Wait, that’s not the problem disclosure, it’s this one:
“Additional disclosure: We seek IR business from all of the firms in our coverage, but research covered in this note is independent and for prospective clients. The distributor of this research report, Gould Partners, manages Takeover Analyst and is not a licensed investment adviser or broker dealer. Investors are cautioned to perform their own due diligence.”
In other words, this company is seeking IR (Investor Relations) business from the company they are covering HerbaLife and this article represents their audition. Okay, so maybe they weren’t paid for this particular article after all. This could be a freebie they are offering to get a contract with HerbaLife. So what does the distributor, Gould Partners, of this “research” report offer it’s clients?
Here’s a quote from Gould Partners:
“At Gould Partners, we drive value creation for our corporate clients through tailored IR services – everything from generating positive news flow to publishing buy-side equity research. We will use our media channels to promote your company, defend its interests, attract Wall Street, and help drive long-term stock appreciation.
Major media channels that we will use include: NASDAQ, Yahoo! Finance, Google News, MarketWatch, E*TRADE, Fox Business, The New York Times, The Wall Street Journal, and newsletter partners – we are the leading financial media broker.
We will articulate to investors the strengths of your company, why it merits a “strong buy” rating, and publish favorable equity broker research aggregated on Bloomberg, Capital IQ, and FactSet.
Our clients have generated double-digit, even triple-digit, returns through our campaigns – we will aim to do the same for yours.”
So in other words the article that I just read was an example of how Gould Partners “generates positive news flow”, “defend its clients interests”, and “drives long-term stock appreciation.” Shouldn’t they have disclosed that at the beginning of the article? More importantly, shouldn’t they have been more clear in their additional disclosure that they provide misleading, slanted articles that are effectively advertisements to buy their clients’ stock?
Or shouldn’t this be illegal stock manipulation? I the SEC doesn’t want to look into it, the FTC should on the basis that it is enormously confusing and appears to fraudulently misrepresent an advertisement as an unbiased opinion.

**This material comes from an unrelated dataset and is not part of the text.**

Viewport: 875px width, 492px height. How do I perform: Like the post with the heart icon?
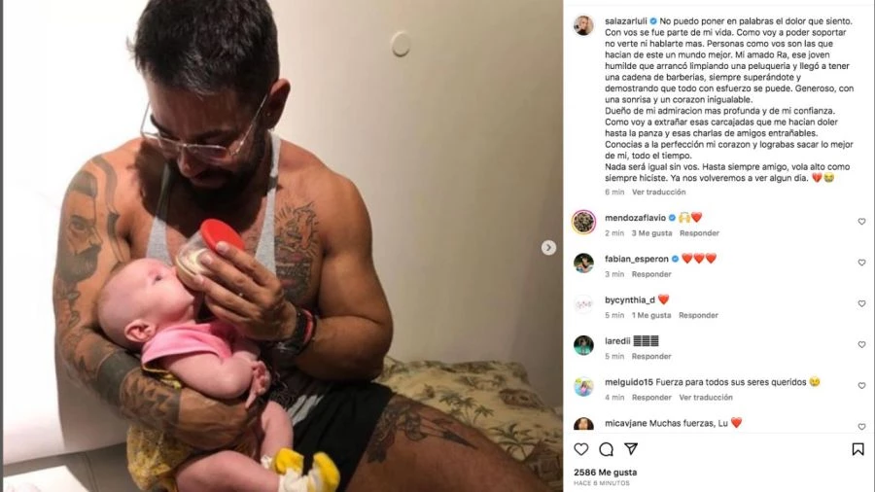[x=581, y=449]
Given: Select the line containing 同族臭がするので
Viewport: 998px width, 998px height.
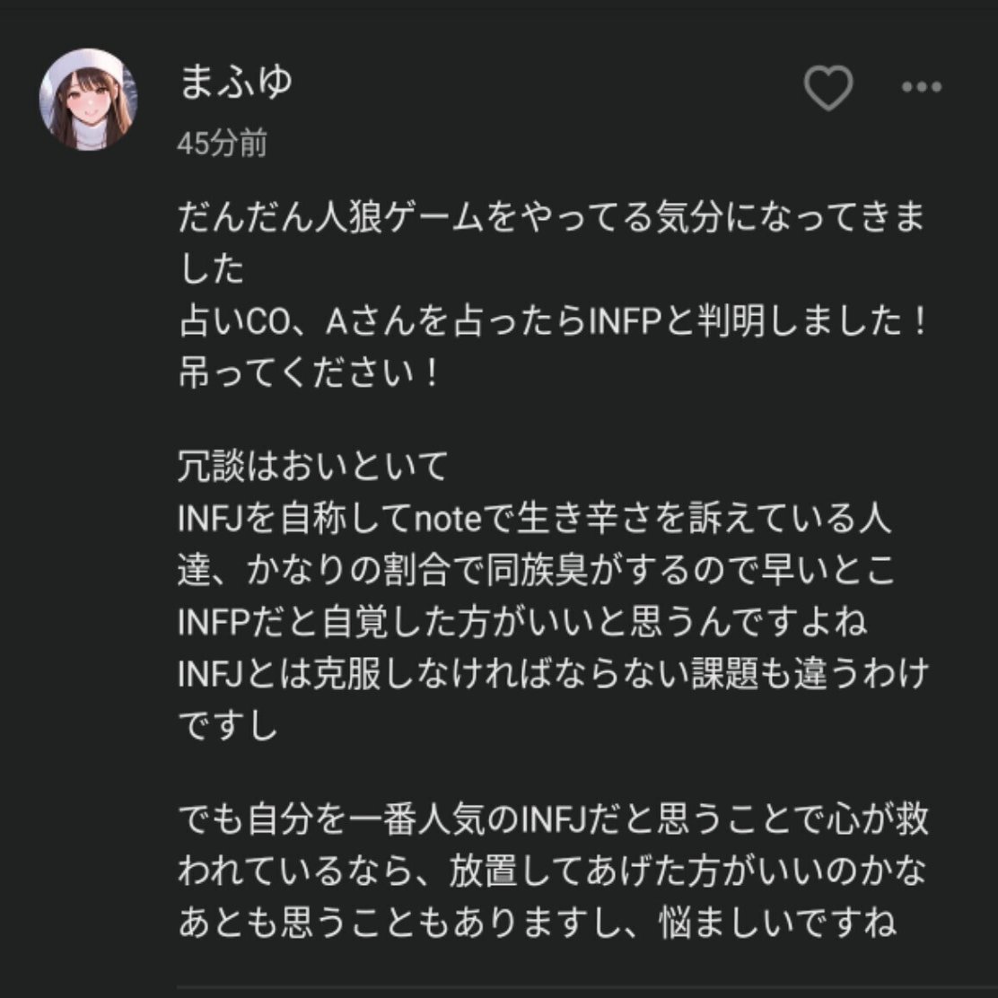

Additionally, Gould Partners’ website seems extreme shady in that it solicits business from publicly traded companies, but doesn’t list an any type of physical address or a phone number. It is almost like the company is designed to quickly disappear if their scam is discovered. I guess we’ll find out now.
Readers, please help me out. Where would you place this on the Lazy Man’s Scam Scale? My gut says it’s a solid 7 in deception (could be worse, but the disclosure of the Gould Partners at least made it possible to figure out) and another 8 in terms of doing financial harm (convincing people to invest in a company that doesn’t know if it is a pyramid scheme is very bad).